Rumble with Billy Boy's Droogs. Again, opens slow--but cuts in to choreographed violence, speeding up to fever pitch as Alex beats Billy Boy to a pulp--

Go to exterior, open road, Droogs in Durango 95 playing hogs of the road. Wild movement, vicious ecstasy...

Go to writers house--"HOME"--a safe space of eyeofstorm quiet before Droogs burst in, beat, rape--

--and after that nasty climax return to milkbar. Droogs enter, moving slowly, "shagged, fagged, fashed" detumescent, burnt-out--then Alex gets one last charge of pleasure as a singer bursts out with "Ode to Joy," setting up Dim to razz her, Alex to cane Dim; and Alex to ultimately fall as the gang's leader.

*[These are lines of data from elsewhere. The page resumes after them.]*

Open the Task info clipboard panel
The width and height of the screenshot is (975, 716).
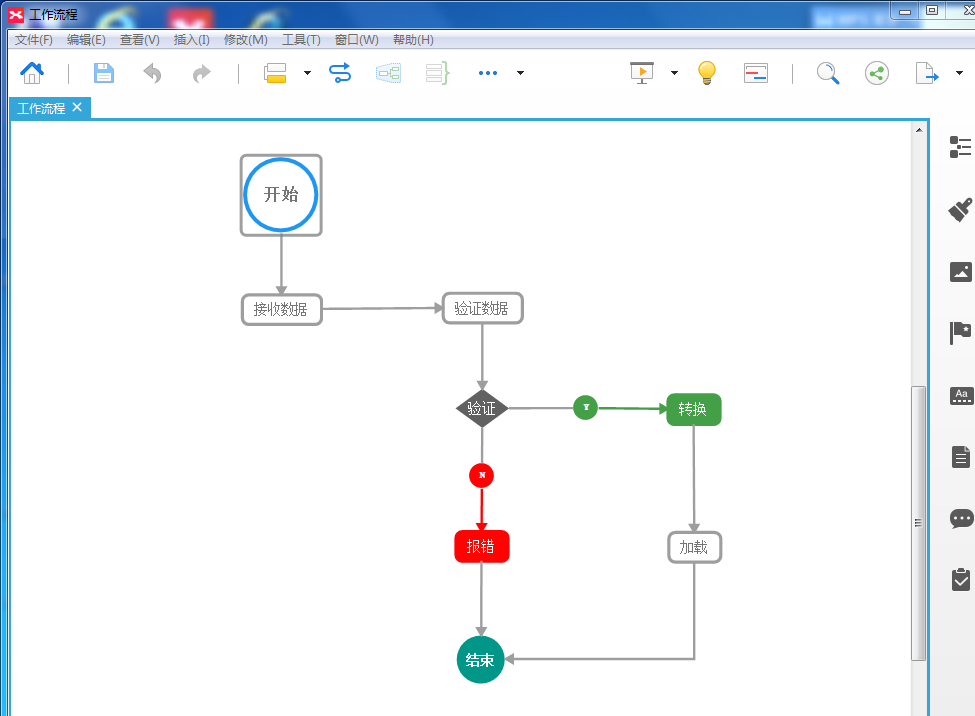[960, 579]
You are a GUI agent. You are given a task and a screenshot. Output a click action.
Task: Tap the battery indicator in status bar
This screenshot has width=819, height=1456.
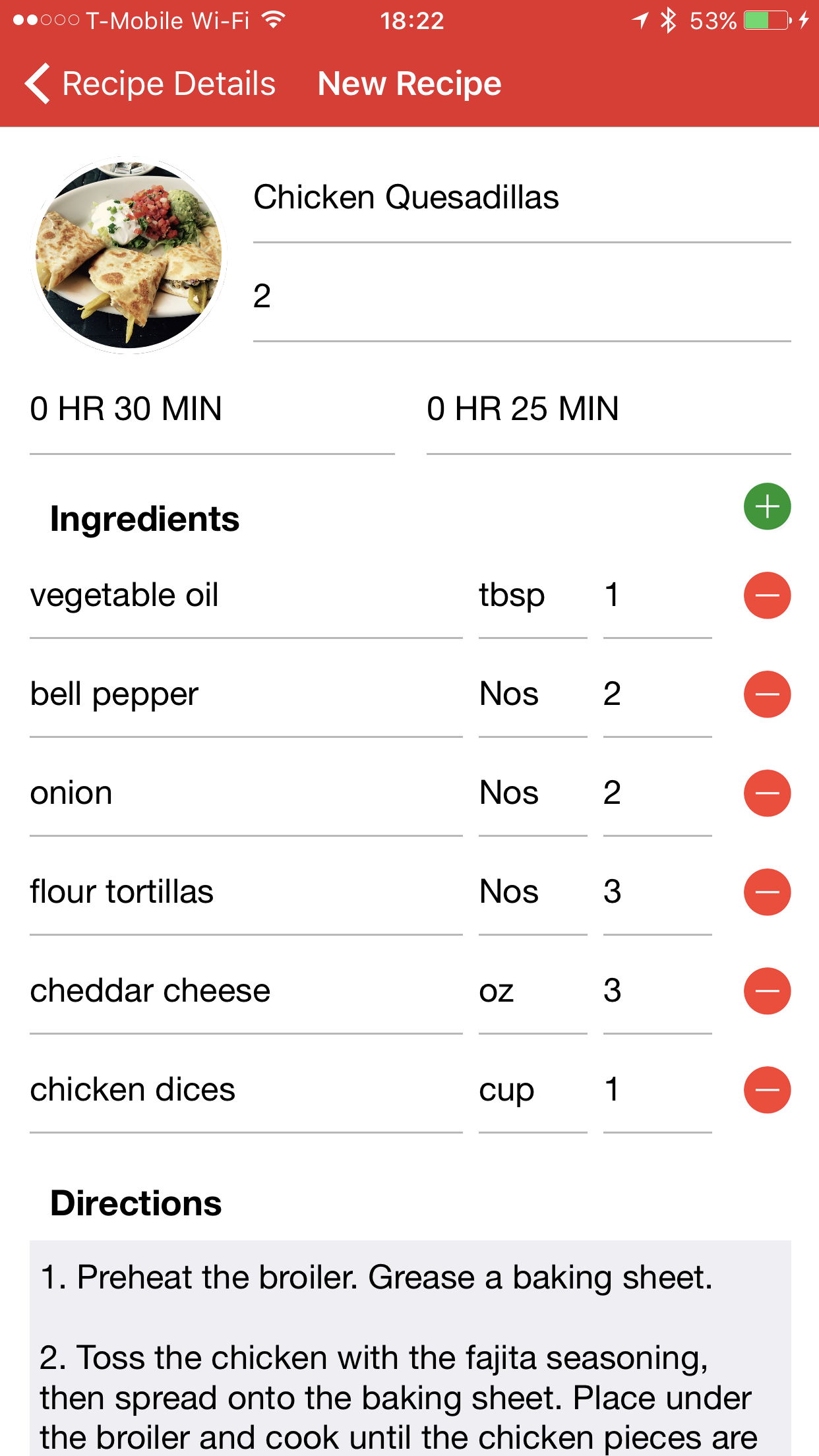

The story movement establishes the normal pattern of Alex's life (ultraviolence) moving to event that "spins the story around in another direction" as Field would put it. 

Aside from the story: what we see moving around in space begins slow, accelerates, peaks, slows down at the final milkbar scene.
The film moves from a peak of orgiastic violence to the burnt-out end of the evening at the milkbar. We don't need to see the car going in the water; it doesn't matter how they got the car, how they got rid of the car, how they got to the milkbar, good as these scenes might have been if filmed as written in the original book. Showing the dunked car would have wrecked the movement; from the peak of the rape and beating to the slow-moving endgame at the Korova.

Kubrick is a hard act to follow: director, screenwriter, somebody who knows how to use a camera, somebody who knows how to fine-tune the music score. The screenwriter normally ain't that far up the food chain; but he's a good example of how to do it right, and what to leave out...even when what you're leaving out is very good indeed.

2 comments:

Marty Fugate said...

Nicely reasoned. Years later, I found out that Kubrick had actually filmed these scenes and deleted them for various reasons.

Marty Fugate said...

The actor playing the "Crystallography veck" died -- so Kubrick combined his character with the old drunk under the underpass.